Septic arthritis of the shoulder is a rare but serious infection of the glenohumeral joint that has a devastating impact on shoulder function, particularly if diagnosis and treatment are delayed or inadequate.18 Arthroscopic treatment, including débridement and irrigation, has become common due to its advantages, such as fewer complications, shorter hospital stay, and improved joint visualization, with minimal operative morbidity compared to open surgery.15^,^30 Despite improvements in surgical techniques, a recent systematic review reported that the reoperation rate after arthroscopic management remains high at 30.0%.21 Therefore, additional strategies may be necessary to reduce the reoperation rate due to reinfection.

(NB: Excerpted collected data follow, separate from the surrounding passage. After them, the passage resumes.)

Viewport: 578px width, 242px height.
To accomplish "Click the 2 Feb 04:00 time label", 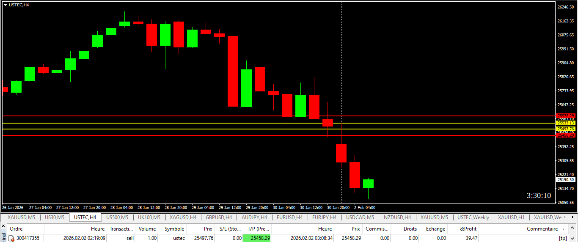I will click(365, 208).
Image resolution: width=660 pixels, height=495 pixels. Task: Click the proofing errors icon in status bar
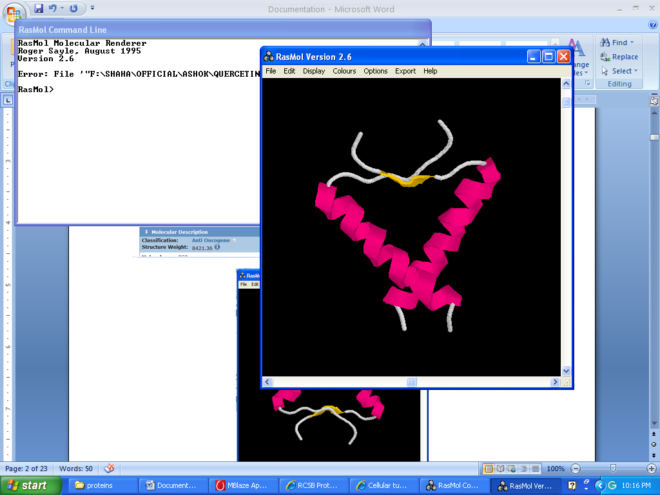pos(110,469)

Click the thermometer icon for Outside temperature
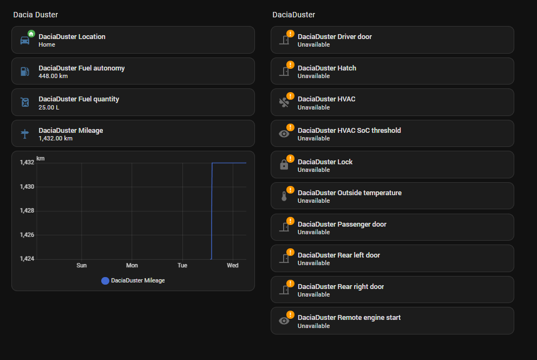coord(284,196)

Povidone-iodine is an antiseptic solution composed of polyvinylpyrrolidone, water, iodide, and 1% available iodine; free iodine is gradually released from this complex and exerts chemical toxicity against microorganisms.8^,^22 Clinically, both the World Health Organization and the Centers for Disease Control and Prevention have issued guidelines recommending intraoperative irrigation of deep or subcutaneous tissues with diluted povidone-iodine to prevent surgical site infections.2^,^3 In the management of periprosthetic joint infections, recent studies have also employed diluted povidone-iodine lavage using the same procedure.13^,^16^,^28 Staphylococcus aureus, including methicillin-resistant strains (methicillin-resistant S. aureus (MRSA)), is the most commonly identified pathogen in septic arthritis of the shoulder.1 Given that povidone-iodine has shown efficacy against a broad spectrum of bacteria, including MRSA and other antibiotic-resistant organisms,4 it is hypothesized that arthroscopic irrigation with povidone-iodine could reduce the reoperation rate due to reinfection. The efficacy and safety of diluted povidone-iodine irrigation in arthroscopic management of septic arthritis of the shoulder have not yet been elucidated. Accordingly, in this study, we aimed to describe our clinical experience with arthroscopic débridement using diluted povidone-iodine and to assess the reoperation rate due to reinfection.
Materials and methods
This single-center retrospective study was approved by the institutional review board of our hospital. The need for informed consent was waived due to the retrospective nature of the study. We retrospectively reviewed consecutive patients aged 18 years and older who were diagnosed with septic arthritis of the shoulder and underwent arthroscopic irrigation and débridement with povidone-iodine lavage at our institution between February 2017 and October 2024. Exclusion criteria were known iodine allergy, absence of postoperative suction drains in both the glenohumeral joint and subacromial space, history of previous shoulder surgery, and postoperative follow-up of less than 6 months.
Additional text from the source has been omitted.